Auch wenn, so die WHO, bei den aktuell zirkulierenden Grippeviren der Linie B Victoria sich eine Zunahme der Diversität (Vielfalt) beobachten lässt, reagierten humane Antiseren dennoch gut mit allen isolierten Influenza-B-Victoria-Varianten, weswegen die WHO auch an diesem Stamm festhalten will.

So sieht der neue Grippeimpfstoff aus: Influenzaimpfstoff 2019/20

  • A/Brisbane/02/2018 (H1N1)pdm09-like virus 
  • A(H3N2) virus to be announced on 21 March 2019*
  • B/Colorado/06/2017-like virus (B/Victoria/2/87 lineage)
  • B/Phuket/3073/2013-like virus (B/Yamagata/16/88 lineage). 

Die trivalente Vakzine verzichtet auf den Schutz gegen Influenza B Yamagata: 

  • A/Brisbane/02/2018 (H1N1)pdm09-like virus 
  • A(H3N2) virus to be announced on 21 March 2019* 
  • B/Colorado/06/2017-like virus (B/Victoria/2/87 lineage. 

* Influenza A(H3/N2) folgt am 21. März 2019

Warum fehlt die Empfehlung für Influenza A(H3N2)?

Zum aktuellen Zeitpunkt möchte sich die WHO noch nicht zu Influenza A(H3N2) äußern. Die Weltgesundheitsorganisation erklärt, dass sie die Influenza-A(H3N2)-Komponente erst am 21. März 2019 bekannt geben wird. „Influenza-A(H3N2)-Viren stellen eine zunehmende Herausforderung für die Auswahl von Impfstoffviren dar“, erklärt die WHO in ihrem Bericht. Influenza A(H3N2) scheint besonders wandlungsfähig, was die Voraussage der Mutationen und der in der nächsten Saison dann tatsächlich zirkulierenden Viren erschwert.

Vor allem Influenza-A(H3N2)-Viren scheinen auch für die oben beschriebene Eiadaption „anfällig“. Bei A(H3N2) fanden die Influenza-Experten der WHO tatsächlich, dass Frettchen-Antiseren, die nach einer Impfung mit zellkulturbasierten Grippeimpfstoffen gewonnen wurden, die aktuell zirkulierenden Viren besser inhibierten als Antiseren, die nach einer Impfung mit in Hühnereiern hergestellten Grippeimpfstoffen gewonnen wurden.

Damit der Grippeimpfstoff möglichst gut passt …
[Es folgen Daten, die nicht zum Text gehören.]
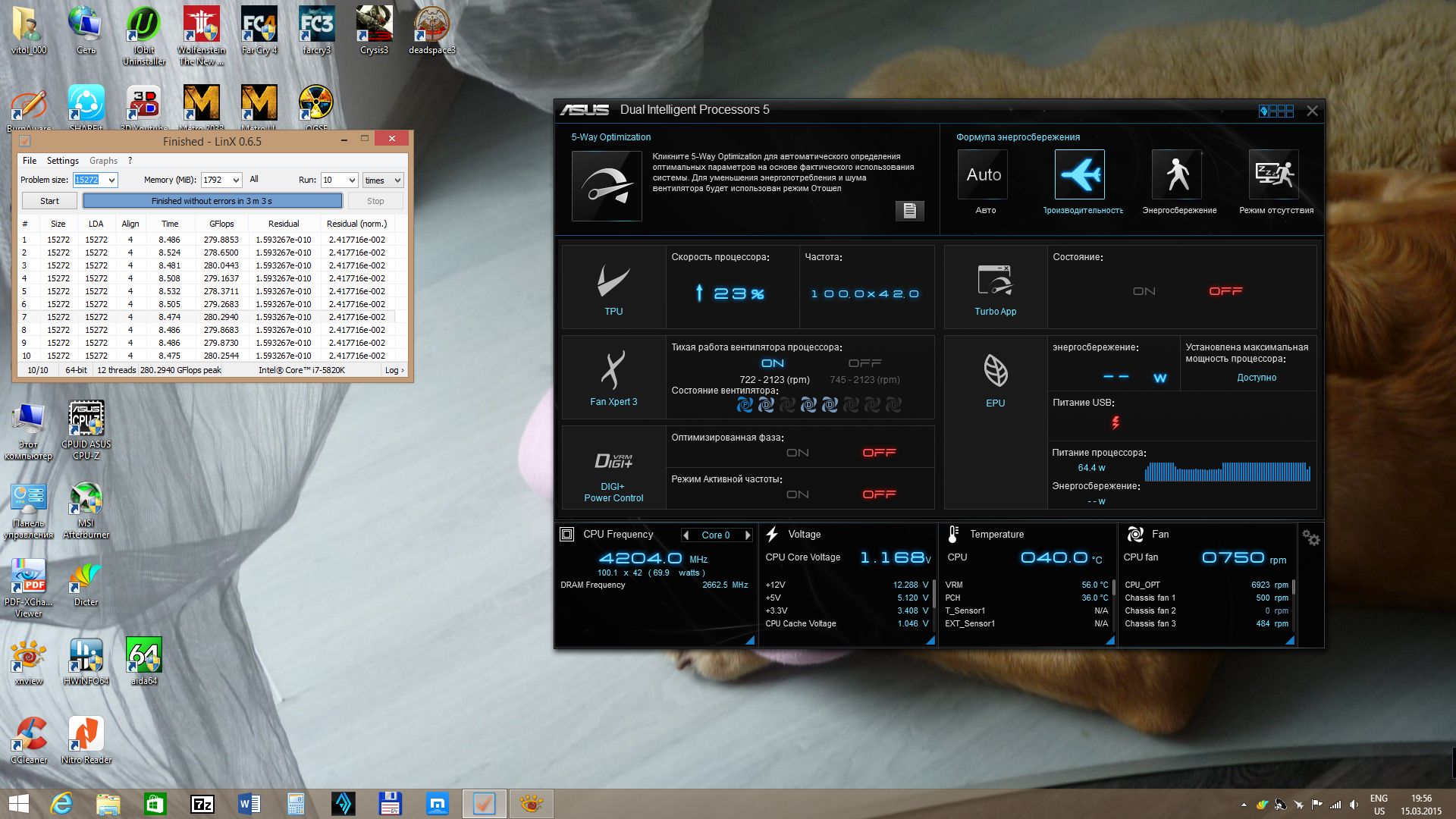Launch 5-Way Optimization speedometer icon
1456x819 pixels.
[x=607, y=186]
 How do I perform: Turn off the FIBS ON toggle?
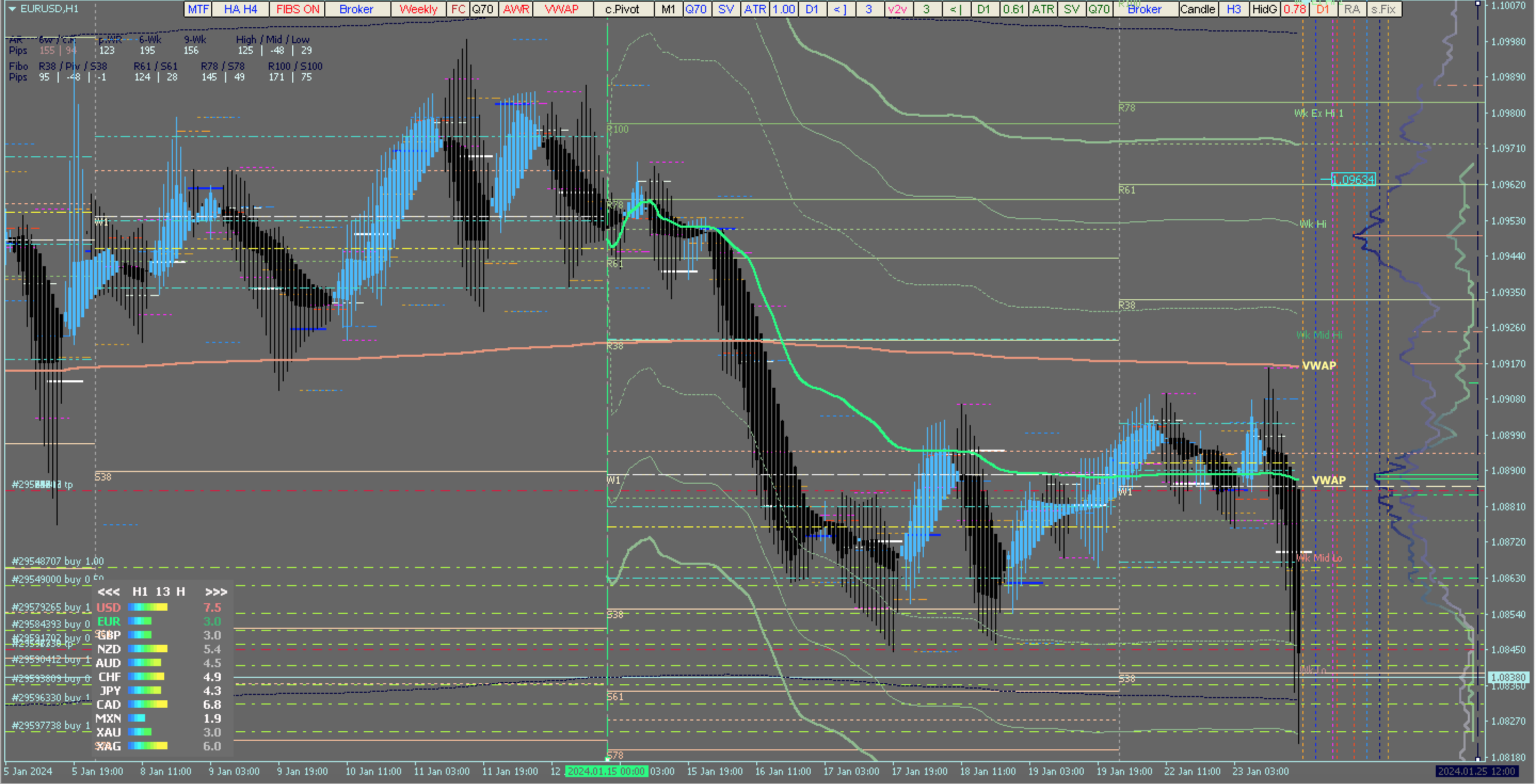297,9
Somit nimmt sich die WHO noch etwas Zeit, um geeignete Impfviren für die kommende Saison 2019/20 auch bei Influenza A(H3N2) zu identifizieren. Derzeit zirkulierten mehrere Varianten, so die WHO. „Angesichts der jüngsten Veränderungen im Verhältnis von genetisch und antigenetisch unterschiedlichen Influenza-A(H3N2)-Viren, wurde die Empfehlung für die Komponente A(H3N2) verschoben", erklärt die WHO diese Verzögerung.

In der letzten Grippesaison 2017/18 passte der Grippeimpfstoff nicht sonderlich gut, das RKI sprach von einer Impfeffektivität von gerade einmal 15 Prozent. Das scheint die WHO mit dem Zuwarten bis März verhindern zu wollen.